#### [TASK]
Copy the entries word for word, starting at the line containing "Image resolution: width=2048" and ending at the last line of the entries.

— Start DATASET EXTRACT —

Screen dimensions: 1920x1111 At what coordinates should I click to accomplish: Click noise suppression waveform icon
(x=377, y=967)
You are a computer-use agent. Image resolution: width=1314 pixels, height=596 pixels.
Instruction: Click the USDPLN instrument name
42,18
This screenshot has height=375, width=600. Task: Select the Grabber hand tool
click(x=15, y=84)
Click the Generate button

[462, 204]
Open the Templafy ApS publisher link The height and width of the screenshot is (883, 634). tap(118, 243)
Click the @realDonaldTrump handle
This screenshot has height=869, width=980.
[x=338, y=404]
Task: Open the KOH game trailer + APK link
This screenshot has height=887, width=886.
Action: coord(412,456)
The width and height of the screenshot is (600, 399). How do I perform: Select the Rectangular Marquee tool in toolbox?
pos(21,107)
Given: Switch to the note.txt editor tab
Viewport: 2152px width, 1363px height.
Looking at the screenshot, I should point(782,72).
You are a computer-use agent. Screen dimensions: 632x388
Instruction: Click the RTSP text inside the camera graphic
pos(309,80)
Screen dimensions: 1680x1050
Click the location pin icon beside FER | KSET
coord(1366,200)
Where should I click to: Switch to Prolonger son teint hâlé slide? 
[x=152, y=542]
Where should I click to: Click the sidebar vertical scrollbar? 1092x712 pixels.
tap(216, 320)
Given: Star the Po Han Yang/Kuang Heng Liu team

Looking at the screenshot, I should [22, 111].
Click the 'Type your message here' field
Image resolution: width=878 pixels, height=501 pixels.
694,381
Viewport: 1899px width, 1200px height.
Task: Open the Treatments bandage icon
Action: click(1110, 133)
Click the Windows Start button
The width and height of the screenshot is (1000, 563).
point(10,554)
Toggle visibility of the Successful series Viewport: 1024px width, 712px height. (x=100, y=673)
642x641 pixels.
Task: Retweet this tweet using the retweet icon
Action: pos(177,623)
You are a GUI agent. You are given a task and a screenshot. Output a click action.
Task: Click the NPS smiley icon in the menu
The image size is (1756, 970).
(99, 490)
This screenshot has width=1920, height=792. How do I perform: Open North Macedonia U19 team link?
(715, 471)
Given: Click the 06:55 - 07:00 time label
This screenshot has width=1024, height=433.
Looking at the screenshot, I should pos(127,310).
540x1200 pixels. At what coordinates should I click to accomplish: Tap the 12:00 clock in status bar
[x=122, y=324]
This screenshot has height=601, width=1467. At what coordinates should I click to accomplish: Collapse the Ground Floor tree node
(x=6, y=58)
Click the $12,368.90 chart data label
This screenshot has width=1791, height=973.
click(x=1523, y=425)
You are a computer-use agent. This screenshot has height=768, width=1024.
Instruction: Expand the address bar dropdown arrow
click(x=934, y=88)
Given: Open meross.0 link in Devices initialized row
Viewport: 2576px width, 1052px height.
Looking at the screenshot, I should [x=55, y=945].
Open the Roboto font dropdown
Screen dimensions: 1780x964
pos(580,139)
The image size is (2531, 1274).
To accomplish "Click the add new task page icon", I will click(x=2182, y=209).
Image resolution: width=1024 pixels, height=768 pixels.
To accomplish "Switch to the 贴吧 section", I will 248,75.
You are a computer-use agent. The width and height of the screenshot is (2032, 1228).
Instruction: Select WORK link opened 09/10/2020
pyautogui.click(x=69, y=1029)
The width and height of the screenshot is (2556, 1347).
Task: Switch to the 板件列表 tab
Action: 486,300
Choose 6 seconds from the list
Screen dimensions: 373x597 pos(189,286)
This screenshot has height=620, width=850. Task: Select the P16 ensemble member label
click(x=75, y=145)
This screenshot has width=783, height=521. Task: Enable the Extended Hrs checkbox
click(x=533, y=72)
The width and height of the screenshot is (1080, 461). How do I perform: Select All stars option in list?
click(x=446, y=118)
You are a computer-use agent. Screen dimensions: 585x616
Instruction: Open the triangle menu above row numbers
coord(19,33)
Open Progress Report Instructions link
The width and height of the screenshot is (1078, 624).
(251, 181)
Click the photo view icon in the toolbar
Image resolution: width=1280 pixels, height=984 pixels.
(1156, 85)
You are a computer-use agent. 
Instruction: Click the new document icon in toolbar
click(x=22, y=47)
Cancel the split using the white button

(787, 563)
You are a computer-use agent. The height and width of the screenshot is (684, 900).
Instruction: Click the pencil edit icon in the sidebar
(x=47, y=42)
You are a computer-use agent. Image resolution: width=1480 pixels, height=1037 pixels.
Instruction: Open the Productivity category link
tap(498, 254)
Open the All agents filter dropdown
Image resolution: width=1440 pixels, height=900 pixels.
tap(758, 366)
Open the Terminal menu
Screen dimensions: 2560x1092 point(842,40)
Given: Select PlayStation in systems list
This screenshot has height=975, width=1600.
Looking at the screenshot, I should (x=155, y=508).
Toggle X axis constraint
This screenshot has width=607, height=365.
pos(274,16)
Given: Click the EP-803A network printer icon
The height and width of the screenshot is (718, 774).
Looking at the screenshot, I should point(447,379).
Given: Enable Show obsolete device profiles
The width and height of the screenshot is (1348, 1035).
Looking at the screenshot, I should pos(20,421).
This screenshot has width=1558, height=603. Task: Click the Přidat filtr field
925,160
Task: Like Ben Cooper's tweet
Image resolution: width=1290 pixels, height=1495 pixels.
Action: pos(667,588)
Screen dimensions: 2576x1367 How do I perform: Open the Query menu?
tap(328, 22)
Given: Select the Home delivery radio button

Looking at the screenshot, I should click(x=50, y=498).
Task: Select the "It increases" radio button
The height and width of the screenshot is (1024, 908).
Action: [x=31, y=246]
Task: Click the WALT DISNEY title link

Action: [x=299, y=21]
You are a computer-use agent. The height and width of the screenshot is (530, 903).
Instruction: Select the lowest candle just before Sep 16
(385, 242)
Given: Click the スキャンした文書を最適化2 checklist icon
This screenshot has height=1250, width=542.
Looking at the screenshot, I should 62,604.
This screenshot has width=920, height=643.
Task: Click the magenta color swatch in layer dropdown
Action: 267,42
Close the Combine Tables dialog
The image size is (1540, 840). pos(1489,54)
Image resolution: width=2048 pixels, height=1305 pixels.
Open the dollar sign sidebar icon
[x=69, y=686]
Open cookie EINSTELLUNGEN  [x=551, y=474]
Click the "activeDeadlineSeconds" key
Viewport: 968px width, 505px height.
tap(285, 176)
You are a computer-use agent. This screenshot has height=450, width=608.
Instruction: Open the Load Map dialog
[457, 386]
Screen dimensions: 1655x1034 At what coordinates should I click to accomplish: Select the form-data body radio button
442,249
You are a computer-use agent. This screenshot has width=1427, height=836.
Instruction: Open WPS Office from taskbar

— End DATASET EXTRACT —

#### [SOLUTION FOR THIS PROBLEM]
Image resolution: width=2048 pixels, height=1305 pixels.
Open the dollar sign sidebar icon
[x=69, y=686]
Open cookie EINSTELLUNGEN  [x=551, y=474]
Click the "activeDeadlineSeconds" key
Viewport: 968px width, 505px height.
tap(285, 176)
You are a computer-use agent. This screenshot has height=450, width=608.
Instruction: Open the Load Map dialog
[457, 386]
Screen dimensions: 1655x1034 At what coordinates should I click to accomplish: Select the form-data body radio button
442,249
You are a computer-use agent. This screenshot has width=1427, height=836.
Instruction: Open WPS Office from taskbar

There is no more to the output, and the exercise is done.